12 Mart 2020 Perşembe

Helallik

Şehirlerin ruhu yoktur ama insanların vardır.

O ruhlar sabahları yola çıktığında çocuklarının tozlu yollardan, toz soluya soluya okullara gitmesinden sıkılırlar. Çünkü her ruhun temizliğe karşı haklı bir hassasiyeti vardır.

Aynı ruhlar çocuklarının çok kalabalık sınıflarda ders görmesinden meyus olurlar. Çünkü ruhlar ferahlık isterler.

Hele hele bütün ruhlar çocuklarının boğazından helal, temiz, hijyenik ve güvenilir gıdaların geçmesini isterler.

Ruhlar bu konuda ideolojik düşünmezler, taraf olmazlar. Dile getirmeseler de sessiz sessiz bir araya gelirler.

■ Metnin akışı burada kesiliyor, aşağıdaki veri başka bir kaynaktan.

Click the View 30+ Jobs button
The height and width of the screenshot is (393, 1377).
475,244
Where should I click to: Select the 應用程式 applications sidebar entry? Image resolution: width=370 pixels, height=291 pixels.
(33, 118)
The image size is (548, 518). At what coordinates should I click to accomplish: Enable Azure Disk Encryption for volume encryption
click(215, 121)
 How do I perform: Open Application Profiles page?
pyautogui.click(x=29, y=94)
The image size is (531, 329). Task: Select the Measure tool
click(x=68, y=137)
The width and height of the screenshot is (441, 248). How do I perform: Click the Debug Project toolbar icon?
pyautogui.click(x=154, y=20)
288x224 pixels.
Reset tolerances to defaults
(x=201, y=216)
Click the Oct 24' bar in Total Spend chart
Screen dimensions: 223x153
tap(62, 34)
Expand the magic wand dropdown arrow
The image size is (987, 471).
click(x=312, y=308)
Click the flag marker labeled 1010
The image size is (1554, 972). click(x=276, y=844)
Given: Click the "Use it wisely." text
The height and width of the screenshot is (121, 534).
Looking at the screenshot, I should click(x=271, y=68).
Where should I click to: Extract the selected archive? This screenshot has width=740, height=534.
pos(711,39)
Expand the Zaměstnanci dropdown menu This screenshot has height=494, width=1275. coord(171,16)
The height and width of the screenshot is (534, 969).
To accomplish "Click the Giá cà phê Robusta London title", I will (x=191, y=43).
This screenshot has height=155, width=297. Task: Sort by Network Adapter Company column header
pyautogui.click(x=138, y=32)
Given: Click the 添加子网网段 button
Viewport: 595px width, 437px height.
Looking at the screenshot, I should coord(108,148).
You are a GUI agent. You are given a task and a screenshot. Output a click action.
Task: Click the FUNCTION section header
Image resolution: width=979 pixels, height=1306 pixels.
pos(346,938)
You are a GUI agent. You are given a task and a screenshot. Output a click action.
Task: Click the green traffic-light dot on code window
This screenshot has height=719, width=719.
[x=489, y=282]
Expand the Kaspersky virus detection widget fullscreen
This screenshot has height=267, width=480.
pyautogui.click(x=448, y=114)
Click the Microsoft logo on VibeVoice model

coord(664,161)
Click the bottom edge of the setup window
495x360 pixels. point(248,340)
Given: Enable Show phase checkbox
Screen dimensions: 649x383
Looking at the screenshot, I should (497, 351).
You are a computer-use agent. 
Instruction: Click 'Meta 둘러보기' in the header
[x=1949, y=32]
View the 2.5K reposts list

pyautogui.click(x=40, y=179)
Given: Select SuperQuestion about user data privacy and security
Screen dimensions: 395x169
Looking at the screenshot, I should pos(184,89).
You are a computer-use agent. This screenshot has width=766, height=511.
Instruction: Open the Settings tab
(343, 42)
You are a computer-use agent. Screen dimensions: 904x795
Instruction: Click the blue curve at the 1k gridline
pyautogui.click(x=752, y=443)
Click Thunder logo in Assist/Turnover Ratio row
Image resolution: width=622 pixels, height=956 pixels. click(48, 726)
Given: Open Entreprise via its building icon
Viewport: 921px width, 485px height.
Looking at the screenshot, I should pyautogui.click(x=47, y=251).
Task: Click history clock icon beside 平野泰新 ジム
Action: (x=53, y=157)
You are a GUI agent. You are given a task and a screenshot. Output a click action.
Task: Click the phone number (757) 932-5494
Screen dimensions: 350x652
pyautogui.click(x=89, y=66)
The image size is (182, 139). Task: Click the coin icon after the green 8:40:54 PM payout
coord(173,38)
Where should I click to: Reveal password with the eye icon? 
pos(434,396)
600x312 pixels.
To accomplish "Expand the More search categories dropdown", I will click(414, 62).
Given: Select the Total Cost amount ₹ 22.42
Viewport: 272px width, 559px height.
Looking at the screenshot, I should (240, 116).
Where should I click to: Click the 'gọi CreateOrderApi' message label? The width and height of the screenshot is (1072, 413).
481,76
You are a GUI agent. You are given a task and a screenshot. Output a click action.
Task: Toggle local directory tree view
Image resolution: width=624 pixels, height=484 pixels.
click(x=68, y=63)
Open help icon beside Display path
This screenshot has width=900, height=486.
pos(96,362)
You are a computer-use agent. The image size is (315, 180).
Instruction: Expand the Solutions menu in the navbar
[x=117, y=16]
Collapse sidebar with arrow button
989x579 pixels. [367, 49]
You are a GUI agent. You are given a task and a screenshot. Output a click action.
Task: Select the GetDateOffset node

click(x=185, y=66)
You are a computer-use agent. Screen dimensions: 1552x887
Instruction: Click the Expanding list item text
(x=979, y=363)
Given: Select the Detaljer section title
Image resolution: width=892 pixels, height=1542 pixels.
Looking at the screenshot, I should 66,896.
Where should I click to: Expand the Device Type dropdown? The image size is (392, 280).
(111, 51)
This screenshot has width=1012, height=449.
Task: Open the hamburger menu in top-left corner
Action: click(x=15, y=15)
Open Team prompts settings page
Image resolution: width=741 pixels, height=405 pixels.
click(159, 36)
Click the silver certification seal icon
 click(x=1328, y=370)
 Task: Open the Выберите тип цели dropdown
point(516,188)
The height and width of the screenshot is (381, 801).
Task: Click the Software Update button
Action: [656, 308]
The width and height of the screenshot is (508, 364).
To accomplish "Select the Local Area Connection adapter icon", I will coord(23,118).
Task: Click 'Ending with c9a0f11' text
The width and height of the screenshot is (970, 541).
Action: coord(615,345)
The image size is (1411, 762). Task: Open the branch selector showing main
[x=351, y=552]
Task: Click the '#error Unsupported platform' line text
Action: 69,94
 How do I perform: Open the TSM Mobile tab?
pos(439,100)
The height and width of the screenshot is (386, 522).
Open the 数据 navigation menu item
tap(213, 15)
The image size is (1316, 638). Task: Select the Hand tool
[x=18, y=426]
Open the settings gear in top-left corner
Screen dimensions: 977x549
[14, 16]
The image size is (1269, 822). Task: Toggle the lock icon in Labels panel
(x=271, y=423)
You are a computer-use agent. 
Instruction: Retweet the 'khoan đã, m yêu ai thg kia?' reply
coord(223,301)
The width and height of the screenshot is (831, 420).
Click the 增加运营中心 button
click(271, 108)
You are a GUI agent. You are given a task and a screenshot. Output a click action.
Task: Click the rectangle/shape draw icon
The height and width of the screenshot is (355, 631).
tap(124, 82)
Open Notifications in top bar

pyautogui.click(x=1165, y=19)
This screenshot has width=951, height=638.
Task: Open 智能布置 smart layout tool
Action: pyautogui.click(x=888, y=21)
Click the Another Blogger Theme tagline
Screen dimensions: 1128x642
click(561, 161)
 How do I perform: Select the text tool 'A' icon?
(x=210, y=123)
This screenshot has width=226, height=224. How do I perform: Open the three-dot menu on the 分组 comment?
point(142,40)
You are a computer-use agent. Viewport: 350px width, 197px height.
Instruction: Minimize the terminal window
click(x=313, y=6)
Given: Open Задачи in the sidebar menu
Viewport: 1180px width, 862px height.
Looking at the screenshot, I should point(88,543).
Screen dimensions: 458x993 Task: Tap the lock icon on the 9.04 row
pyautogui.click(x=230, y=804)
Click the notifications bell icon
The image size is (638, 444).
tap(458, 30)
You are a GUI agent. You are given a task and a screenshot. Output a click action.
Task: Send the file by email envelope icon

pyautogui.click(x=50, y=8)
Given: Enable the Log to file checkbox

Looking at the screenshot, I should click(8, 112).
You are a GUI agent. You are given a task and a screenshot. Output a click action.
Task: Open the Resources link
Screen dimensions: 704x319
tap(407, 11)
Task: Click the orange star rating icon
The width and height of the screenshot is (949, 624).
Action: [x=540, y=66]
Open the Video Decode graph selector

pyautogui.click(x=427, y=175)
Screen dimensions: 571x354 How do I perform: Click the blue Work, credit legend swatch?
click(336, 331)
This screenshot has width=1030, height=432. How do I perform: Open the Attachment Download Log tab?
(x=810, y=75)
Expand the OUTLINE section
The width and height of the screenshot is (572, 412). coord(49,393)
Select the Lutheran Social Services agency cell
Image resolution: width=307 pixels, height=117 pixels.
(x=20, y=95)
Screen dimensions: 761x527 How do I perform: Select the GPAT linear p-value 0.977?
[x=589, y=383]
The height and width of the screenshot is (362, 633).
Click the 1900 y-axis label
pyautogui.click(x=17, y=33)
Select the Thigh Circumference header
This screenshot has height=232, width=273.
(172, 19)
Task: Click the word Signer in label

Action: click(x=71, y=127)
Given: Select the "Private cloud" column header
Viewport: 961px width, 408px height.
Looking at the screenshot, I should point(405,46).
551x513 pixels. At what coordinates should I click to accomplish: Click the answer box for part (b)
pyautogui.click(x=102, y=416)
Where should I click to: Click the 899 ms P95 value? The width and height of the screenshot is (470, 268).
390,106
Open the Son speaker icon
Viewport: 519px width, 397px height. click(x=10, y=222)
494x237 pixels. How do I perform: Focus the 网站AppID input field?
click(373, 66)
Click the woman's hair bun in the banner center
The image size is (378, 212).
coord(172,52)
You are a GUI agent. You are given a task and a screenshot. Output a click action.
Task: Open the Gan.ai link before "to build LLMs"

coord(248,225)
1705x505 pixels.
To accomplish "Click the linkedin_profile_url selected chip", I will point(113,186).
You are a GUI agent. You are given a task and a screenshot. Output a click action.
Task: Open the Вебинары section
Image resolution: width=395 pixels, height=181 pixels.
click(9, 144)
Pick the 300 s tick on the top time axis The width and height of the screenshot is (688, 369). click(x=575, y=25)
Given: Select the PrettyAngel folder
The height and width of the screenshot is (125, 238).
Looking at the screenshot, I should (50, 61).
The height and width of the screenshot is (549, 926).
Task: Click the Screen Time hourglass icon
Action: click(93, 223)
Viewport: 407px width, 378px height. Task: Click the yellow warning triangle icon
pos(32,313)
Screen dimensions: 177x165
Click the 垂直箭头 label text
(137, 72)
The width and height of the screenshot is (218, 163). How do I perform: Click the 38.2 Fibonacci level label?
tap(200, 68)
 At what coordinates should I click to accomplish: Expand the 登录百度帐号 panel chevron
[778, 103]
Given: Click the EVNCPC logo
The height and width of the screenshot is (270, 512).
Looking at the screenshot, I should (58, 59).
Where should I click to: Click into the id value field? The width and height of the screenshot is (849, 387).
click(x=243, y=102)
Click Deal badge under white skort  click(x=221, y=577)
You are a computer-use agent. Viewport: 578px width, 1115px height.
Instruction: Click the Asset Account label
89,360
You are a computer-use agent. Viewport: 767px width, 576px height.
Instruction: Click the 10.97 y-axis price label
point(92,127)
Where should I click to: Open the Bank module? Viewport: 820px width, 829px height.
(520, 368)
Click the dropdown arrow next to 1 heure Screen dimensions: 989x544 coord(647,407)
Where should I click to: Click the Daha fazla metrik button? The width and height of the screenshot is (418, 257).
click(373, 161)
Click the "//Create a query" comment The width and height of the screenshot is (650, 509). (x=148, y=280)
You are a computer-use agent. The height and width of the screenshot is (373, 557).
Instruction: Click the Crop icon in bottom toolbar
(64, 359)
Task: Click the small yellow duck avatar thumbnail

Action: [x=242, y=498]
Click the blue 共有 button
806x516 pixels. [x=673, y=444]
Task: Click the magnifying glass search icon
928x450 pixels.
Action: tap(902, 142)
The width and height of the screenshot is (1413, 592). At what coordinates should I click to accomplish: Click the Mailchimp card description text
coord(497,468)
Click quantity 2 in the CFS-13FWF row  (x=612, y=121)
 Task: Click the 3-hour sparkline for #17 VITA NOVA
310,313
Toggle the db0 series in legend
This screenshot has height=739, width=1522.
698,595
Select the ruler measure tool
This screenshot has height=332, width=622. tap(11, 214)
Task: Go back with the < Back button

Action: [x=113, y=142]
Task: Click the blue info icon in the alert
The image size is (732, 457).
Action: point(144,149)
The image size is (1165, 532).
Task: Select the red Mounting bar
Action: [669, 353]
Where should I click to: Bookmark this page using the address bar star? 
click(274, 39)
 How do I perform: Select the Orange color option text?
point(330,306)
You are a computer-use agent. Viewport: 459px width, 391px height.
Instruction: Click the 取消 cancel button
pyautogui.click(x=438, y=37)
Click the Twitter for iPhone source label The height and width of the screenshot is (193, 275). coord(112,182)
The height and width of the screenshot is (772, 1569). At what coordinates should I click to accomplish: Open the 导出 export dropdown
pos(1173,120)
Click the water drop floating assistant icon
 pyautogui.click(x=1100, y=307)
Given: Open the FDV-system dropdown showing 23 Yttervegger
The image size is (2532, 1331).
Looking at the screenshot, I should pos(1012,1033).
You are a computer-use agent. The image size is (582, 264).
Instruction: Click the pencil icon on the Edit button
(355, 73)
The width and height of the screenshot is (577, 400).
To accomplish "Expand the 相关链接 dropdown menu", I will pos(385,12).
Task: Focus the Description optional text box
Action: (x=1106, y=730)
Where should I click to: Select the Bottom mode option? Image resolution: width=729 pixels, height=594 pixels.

'Bir şey duymadım.', 'Bir şey bilmiyorum.', demek veya 'Görmezden gelmek.' hiç bir ruhu rahatlatmaz. Çünkü bedenler uyur ama ruhlar uyumaz.

*   *   *

Kuruşun ziyan olması, birilerine taviz verilmesi, zamanın israf edilmesi hep bozulmuş düşüncelerin neticesidir lakin cezayı ruh çeker, bedeli o öder. Vicdanlar ise savcı olur ve ruhu savunur; gözlerini uykusuz gecelerle, aklını hezeyanlarla, bedenini yorgunluklarla cezalandırır.


Allah aşkına, siz de bilirsiniz ki  her ruh boş konuşmalardan sıkılır. Nankörlükten nefret eder. Arsızlıktan utanır.

Ruhlar bu konuda din, dil, ırk ayrımı yapmazlar.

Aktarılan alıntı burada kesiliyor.